Incidence, Severity of Intimate Partner Violence Up During Pandemic
Decrease seen in overall number of patients reporting IPV, but incidence of physical IPV 1.8 times higher
MONDAY, Aug. 17, 2020 (HealthDay News) -- The incidence and severity of physical intimate partner violence (IPV) have been higher during the COVID-19 pandemic than in the previous three years, according to a study published online Aug. 13 in Radiology.
Babina Gosangi, M.D., from Brigham and Women's Hospital in Boston, and colleagues compared the demographics, clinical presentation, injuries, and radiological findings of patients reporting physical abuse from IPV between March 11 and May 3, 2020, to those of the same period during the previous three years.
The researchers compared 26 physical IPV victims from 2020 with 42 from 2017 to 2019. During the pandemic, there was a decrease seen in the overall number of patients reporting IPV; however, the incidence of physical IPV was 1.8 times greater.
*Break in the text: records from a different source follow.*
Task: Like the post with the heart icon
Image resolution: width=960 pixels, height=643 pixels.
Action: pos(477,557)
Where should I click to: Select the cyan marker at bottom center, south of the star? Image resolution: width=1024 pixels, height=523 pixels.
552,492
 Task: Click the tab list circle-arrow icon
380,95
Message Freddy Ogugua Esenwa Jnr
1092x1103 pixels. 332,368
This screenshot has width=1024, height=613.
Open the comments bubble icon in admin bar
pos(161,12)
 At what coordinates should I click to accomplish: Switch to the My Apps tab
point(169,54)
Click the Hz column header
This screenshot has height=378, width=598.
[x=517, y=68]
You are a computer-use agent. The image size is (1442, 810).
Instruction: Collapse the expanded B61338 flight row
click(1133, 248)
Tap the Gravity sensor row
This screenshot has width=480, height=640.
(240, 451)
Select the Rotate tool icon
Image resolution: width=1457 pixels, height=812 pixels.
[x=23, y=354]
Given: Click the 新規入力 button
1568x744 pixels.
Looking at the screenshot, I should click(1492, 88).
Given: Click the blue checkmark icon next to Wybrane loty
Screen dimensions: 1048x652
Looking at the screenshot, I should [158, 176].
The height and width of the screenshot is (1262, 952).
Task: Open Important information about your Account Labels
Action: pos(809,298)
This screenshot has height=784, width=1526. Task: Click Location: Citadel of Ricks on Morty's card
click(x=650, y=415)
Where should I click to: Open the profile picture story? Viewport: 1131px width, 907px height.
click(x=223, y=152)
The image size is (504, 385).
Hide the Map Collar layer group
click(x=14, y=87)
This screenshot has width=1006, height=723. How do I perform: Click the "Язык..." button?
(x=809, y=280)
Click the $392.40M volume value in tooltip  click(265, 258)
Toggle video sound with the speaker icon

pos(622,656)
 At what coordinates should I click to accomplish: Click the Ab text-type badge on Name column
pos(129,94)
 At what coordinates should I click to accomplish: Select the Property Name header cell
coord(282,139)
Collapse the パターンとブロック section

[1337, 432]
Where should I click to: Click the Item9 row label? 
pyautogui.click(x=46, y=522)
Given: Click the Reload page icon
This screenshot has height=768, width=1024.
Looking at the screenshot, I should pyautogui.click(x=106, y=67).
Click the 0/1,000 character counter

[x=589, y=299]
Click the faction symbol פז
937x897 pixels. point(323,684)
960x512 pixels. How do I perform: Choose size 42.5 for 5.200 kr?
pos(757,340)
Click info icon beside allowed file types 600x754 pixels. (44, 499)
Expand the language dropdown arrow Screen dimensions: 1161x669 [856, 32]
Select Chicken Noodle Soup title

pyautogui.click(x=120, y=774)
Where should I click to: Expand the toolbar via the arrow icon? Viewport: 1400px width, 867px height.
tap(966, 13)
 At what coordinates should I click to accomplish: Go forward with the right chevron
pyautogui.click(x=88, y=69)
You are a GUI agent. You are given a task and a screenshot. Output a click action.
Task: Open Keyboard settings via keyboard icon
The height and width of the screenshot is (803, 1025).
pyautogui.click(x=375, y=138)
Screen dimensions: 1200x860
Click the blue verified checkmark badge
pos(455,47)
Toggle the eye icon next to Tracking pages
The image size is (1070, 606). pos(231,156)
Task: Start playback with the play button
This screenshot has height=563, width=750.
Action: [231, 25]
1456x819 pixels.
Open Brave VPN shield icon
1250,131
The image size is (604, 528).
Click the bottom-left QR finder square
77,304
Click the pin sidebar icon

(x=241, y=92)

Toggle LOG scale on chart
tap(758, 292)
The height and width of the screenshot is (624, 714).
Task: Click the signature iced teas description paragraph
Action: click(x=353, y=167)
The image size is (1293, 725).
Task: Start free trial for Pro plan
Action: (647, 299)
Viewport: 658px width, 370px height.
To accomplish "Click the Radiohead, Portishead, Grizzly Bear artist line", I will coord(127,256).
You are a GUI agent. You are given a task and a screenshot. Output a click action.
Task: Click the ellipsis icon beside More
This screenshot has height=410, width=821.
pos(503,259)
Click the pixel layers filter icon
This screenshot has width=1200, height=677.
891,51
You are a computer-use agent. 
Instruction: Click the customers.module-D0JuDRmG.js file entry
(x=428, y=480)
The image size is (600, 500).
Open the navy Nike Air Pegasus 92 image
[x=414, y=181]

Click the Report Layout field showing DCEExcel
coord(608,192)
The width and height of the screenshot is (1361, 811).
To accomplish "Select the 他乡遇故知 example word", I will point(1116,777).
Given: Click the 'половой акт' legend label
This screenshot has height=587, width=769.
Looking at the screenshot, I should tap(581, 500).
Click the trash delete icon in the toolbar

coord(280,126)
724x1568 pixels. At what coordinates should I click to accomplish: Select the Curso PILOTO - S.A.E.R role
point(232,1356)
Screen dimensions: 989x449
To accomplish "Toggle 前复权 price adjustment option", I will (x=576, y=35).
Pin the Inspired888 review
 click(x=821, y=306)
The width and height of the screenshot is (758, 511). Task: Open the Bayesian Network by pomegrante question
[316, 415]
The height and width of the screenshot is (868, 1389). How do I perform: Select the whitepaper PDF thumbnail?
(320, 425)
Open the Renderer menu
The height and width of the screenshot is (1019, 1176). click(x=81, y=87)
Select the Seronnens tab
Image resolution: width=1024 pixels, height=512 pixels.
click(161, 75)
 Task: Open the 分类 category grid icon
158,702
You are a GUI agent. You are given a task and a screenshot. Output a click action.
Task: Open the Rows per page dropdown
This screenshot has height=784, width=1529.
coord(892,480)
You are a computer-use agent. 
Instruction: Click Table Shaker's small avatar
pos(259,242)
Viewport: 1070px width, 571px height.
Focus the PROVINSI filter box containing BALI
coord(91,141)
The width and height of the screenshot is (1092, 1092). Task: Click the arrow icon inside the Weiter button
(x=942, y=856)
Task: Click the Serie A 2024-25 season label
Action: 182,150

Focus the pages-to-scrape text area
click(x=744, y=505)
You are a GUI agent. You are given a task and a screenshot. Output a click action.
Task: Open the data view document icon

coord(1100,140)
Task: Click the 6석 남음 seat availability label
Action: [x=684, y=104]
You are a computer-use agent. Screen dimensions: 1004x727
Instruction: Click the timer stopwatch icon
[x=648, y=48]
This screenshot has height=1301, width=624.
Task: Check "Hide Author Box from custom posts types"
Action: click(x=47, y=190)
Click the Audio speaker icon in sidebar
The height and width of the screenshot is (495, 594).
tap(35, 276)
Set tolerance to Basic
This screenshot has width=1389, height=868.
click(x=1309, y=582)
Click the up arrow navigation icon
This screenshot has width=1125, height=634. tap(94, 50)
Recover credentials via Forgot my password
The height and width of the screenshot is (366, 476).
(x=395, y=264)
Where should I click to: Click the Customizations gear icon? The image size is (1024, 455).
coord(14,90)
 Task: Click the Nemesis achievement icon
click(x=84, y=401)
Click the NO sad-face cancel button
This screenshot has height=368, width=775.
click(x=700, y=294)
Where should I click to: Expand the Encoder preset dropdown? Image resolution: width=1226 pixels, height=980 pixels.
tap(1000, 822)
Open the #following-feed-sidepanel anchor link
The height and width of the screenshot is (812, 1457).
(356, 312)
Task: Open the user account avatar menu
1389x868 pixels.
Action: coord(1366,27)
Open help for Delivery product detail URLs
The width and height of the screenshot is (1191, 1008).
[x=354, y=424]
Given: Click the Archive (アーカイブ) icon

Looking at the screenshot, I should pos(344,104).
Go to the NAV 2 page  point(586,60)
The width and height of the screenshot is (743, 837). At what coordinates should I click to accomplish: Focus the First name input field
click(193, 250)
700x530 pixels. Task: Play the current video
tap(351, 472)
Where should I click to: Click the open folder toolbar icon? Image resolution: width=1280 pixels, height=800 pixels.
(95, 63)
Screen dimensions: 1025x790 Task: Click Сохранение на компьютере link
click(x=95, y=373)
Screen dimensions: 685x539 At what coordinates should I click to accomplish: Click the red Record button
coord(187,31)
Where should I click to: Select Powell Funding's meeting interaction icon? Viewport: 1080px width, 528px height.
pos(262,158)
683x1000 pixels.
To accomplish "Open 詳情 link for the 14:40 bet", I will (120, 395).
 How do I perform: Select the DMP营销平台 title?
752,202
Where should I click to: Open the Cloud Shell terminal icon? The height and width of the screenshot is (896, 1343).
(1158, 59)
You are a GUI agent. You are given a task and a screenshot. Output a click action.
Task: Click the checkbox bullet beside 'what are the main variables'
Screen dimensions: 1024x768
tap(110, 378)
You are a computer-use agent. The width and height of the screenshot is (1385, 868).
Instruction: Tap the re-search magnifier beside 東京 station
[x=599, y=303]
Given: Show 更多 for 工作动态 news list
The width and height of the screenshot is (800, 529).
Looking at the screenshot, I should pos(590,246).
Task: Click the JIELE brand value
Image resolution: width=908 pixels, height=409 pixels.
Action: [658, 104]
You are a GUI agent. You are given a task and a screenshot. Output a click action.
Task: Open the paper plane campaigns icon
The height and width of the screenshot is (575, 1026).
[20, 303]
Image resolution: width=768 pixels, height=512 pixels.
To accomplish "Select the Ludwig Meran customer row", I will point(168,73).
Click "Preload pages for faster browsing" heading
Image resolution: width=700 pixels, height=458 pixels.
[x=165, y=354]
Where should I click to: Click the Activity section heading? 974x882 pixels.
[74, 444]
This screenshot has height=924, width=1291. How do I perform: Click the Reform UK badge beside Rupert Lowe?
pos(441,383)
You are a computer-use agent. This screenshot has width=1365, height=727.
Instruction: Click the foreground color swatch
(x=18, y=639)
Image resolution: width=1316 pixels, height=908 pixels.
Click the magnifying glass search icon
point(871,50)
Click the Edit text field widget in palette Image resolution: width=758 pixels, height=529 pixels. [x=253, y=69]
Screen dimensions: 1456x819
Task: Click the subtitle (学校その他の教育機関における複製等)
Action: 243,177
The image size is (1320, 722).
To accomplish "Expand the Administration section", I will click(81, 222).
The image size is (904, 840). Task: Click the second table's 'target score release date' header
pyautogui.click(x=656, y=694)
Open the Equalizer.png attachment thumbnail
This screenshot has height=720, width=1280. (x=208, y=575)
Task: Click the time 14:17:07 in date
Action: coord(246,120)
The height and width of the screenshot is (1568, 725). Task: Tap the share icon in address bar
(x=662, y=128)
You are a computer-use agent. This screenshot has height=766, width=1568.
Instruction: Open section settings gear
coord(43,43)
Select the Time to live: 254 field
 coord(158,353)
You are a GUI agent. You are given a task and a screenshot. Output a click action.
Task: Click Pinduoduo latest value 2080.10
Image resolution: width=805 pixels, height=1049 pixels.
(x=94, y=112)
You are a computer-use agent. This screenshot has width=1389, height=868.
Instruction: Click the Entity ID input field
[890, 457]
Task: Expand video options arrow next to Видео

The total number of deep injuries was 28 and 16 during 2020 and 2017 to 2019, respectively, corresponding to 1.1 deep injuries per victim during 2020 versus 0.4 in 2017 to 2019. The incidence of high-risk abuse defined by mechanism was twofold greater. During the COVID-19 pandemic, patients with IPV were more likely to be ethnically white compared with patients in previous years (65 versus 26 percent).
"An overall lower number of IPV victims with a greater number and severity of physical abuse is suggestive of victims reaching out to health care services in their later stage of abuse due to fear of COVID-19," the authors write.